Данные о целях нажатия
—————

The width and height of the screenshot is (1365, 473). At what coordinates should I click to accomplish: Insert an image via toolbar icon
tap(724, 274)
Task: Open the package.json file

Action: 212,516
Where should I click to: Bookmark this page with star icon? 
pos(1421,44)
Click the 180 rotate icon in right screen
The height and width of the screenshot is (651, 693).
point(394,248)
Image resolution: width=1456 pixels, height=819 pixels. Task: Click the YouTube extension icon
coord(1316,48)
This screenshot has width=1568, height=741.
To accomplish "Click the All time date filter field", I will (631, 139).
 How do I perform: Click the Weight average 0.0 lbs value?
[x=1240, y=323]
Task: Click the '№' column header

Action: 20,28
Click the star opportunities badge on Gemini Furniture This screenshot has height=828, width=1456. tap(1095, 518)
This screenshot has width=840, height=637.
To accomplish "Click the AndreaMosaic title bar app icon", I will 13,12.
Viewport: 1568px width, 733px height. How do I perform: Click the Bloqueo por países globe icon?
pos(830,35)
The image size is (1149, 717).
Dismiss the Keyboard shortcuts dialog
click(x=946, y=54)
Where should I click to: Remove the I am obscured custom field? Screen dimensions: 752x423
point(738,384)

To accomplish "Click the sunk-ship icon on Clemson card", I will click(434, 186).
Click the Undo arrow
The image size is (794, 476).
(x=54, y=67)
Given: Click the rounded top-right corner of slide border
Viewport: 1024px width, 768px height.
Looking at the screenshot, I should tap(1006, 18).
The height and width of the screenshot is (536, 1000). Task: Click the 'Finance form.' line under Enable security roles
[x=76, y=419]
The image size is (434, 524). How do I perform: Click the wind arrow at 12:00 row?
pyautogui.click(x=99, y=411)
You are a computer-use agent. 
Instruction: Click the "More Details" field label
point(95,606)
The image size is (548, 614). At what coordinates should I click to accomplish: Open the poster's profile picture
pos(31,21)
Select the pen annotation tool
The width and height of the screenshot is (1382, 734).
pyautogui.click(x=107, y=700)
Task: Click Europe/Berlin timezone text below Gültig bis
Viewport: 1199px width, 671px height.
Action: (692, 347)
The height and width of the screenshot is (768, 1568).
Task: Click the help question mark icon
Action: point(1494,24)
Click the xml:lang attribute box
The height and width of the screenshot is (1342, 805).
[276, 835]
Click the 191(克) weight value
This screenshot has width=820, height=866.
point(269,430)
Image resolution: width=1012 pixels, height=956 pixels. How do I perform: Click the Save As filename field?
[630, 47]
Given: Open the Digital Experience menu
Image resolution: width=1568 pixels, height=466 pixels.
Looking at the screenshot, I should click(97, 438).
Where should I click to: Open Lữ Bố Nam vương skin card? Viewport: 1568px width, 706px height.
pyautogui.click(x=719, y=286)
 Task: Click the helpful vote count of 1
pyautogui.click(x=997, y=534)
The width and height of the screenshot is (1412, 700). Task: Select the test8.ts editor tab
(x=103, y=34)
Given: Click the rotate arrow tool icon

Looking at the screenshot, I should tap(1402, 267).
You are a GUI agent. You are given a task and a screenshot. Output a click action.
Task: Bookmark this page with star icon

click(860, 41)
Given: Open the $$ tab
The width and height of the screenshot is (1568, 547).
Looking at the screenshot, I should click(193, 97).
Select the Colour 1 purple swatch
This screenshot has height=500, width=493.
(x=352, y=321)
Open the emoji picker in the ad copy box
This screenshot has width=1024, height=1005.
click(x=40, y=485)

—————

:: УСЛОВИЯ ЗАДАНИЯ ::
Перепишите все записи, заменив «star icon» на «star button» и не трогая всё остальное.

:: ОТВЕТ НА ЗАДАНИЕ ::
The width and height of the screenshot is (1365, 473). At what coordinates should I click to accomplish: Insert an image via toolbar icon
tap(724, 274)
Task: Open the package.json file

Action: 212,516
Where should I click to: Bookmark this page with star button? 
pos(1421,44)
Click the 180 rotate icon in right screen
The height and width of the screenshot is (651, 693).
point(394,248)
Image resolution: width=1456 pixels, height=819 pixels. Task: Click the YouTube extension icon
coord(1316,48)
This screenshot has width=1568, height=741.
To accomplish "Click the All time date filter field", I will (631, 139).
 How do I perform: Click the Weight average 0.0 lbs value?
[x=1240, y=323]
Task: Click the '№' column header

Action: 20,28
Click the star opportunities badge on Gemini Furniture This screenshot has height=828, width=1456. tap(1095, 518)
This screenshot has width=840, height=637.
To accomplish "Click the AndreaMosaic title bar app icon", I will 13,12.
Viewport: 1568px width, 733px height. How do I perform: Click the Bloqueo por países globe icon?
pos(830,35)
The image size is (1149, 717).
Dismiss the Keyboard shortcuts dialog
click(x=946, y=54)
Where should I click to: Remove the I am obscured custom field? Screen dimensions: 752x423
point(738,384)

To accomplish "Click the sunk-ship icon on Clemson card", I will click(434, 186).
Click the Undo arrow
The image size is (794, 476).
(x=54, y=67)
Given: Click the rounded top-right corner of slide border
Viewport: 1024px width, 768px height.
Looking at the screenshot, I should tap(1006, 18).
The height and width of the screenshot is (536, 1000). Task: Click the 'Finance form.' line under Enable security roles
[x=76, y=419]
The image size is (434, 524). How do I perform: Click the wind arrow at 12:00 row?
pyautogui.click(x=99, y=411)
You are a computer-use agent. 
Instruction: Click the "More Details" field label
point(95,606)
The image size is (548, 614). At what coordinates should I click to accomplish: Open the poster's profile picture
pos(31,21)
Select the pen annotation tool
The width and height of the screenshot is (1382, 734).
pyautogui.click(x=107, y=700)
Task: Click Europe/Berlin timezone text below Gültig bis
Viewport: 1199px width, 671px height.
Action: (692, 347)
The height and width of the screenshot is (768, 1568).
Task: Click the help question mark icon
Action: point(1494,24)
Click the xml:lang attribute box
The height and width of the screenshot is (1342, 805).
[276, 835]
Click the 191(克) weight value
This screenshot has width=820, height=866.
point(269,430)
Image resolution: width=1012 pixels, height=956 pixels. How do I perform: Click the Save As filename field?
[630, 47]
Given: Open the Digital Experience menu
Image resolution: width=1568 pixels, height=466 pixels.
Looking at the screenshot, I should click(97, 438).
Where should I click to: Open Lữ Bố Nam vương skin card? Viewport: 1568px width, 706px height.
pyautogui.click(x=719, y=286)
 Task: Click the helpful vote count of 1
pyautogui.click(x=997, y=534)
The width and height of the screenshot is (1412, 700). Task: Select the test8.ts editor tab
(x=103, y=34)
Given: Click the rotate arrow tool icon

Looking at the screenshot, I should tap(1402, 267).
You are a GUI agent. You are given a task and a screenshot. Output a click action.
Task: Bookmark this page with star button

click(860, 41)
Given: Open the $$ tab
The width and height of the screenshot is (1568, 547).
Looking at the screenshot, I should click(193, 97).
Select the Colour 1 purple swatch
This screenshot has height=500, width=493.
(x=352, y=321)
Open the emoji picker in the ad copy box
This screenshot has width=1024, height=1005.
click(x=40, y=485)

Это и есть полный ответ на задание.